Gathering, preparing and eating “real food” – anything, as Pollan puts it “that your grandmother would recognize” –  was an intrinsic part of my upbringing in suburban England in the 1970s and 80s.

During my college years, which I spent in Nottingham, a big city in the middle of England, some of those good eating habits fell by the wayside, although I never lost my desire to eat great food. Like millions before and after me, I followed the well-trodden path of surviving my miserly student’s budget on scrambled eggs, baked beans on toast, and of course, tuna pasta.

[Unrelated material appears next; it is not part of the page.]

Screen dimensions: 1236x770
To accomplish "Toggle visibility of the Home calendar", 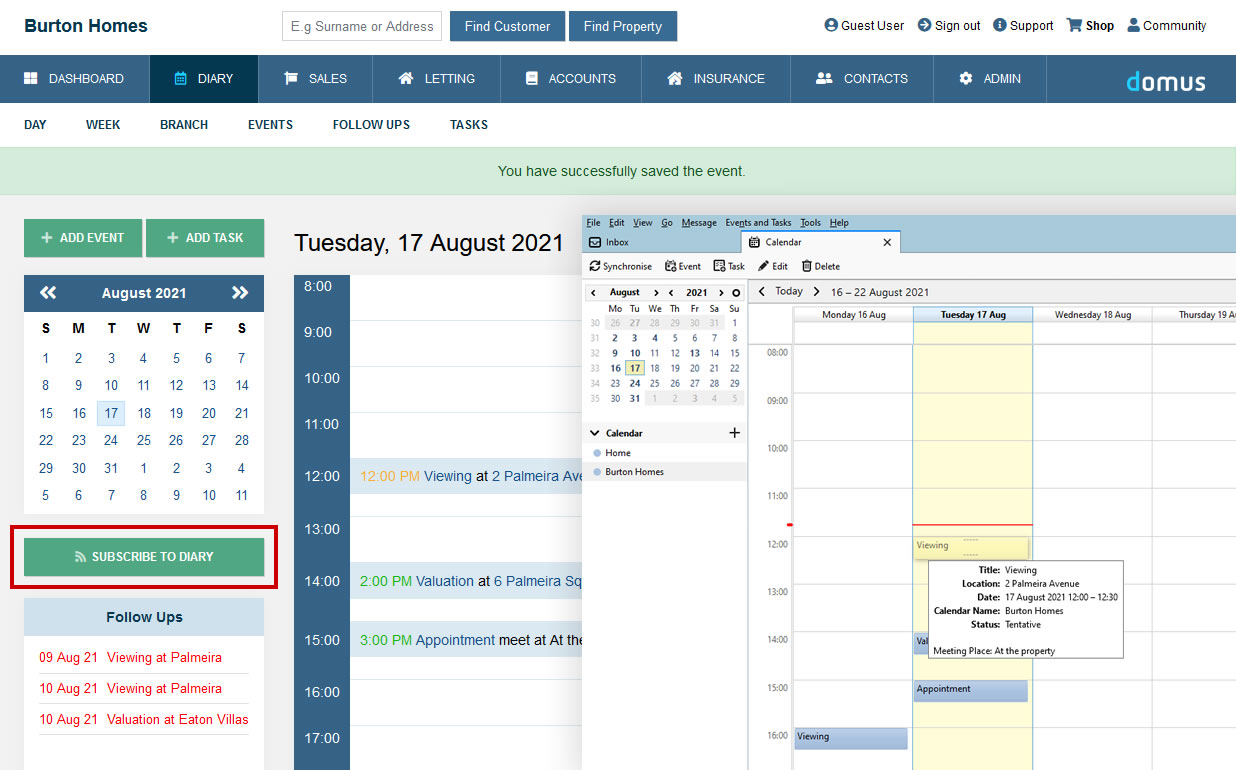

I loved returning home at weekends and during breaks to enjoy Sunday roasts, gorge on my dad’s phenomenal Chinese cooking, and raid my mum’s jam-packed larder (pantry).

After graduating, I spent a few penniless years in London at the start of my PR career. It was the early 1990s and what I earned could hardly be called a living wage. It was just enough to cover my rent and utility bills, pay for my monthly train pass and buy some food. Luckily, I worked in Soho and in amongst the tawdry strip clubs, sex shops and smoky pubs, my friends and I managed to find the cheapest eateries. I recall one Italian cafe, Pollo Bar, which we’d squeeze into on rainy summer nights to eat Stracciatella, Italian egg drop soup, for less than two quid. As many as five of us would sit elbow-to-elbow in a booth, opposite strangers. This was only on special occasions, mind you.

I reveled in my Dad’s occasional visits to the Big Smoke when he’d take me and my boyfriend out to the latest, fine restaurants like Terence Conran’s Quaglino’s, which in the mid-1990s was quite the place to see and be seen in London. Funnily enough, it was the ashtrays that everyone really lusted after. I still have mine, filched during a visit.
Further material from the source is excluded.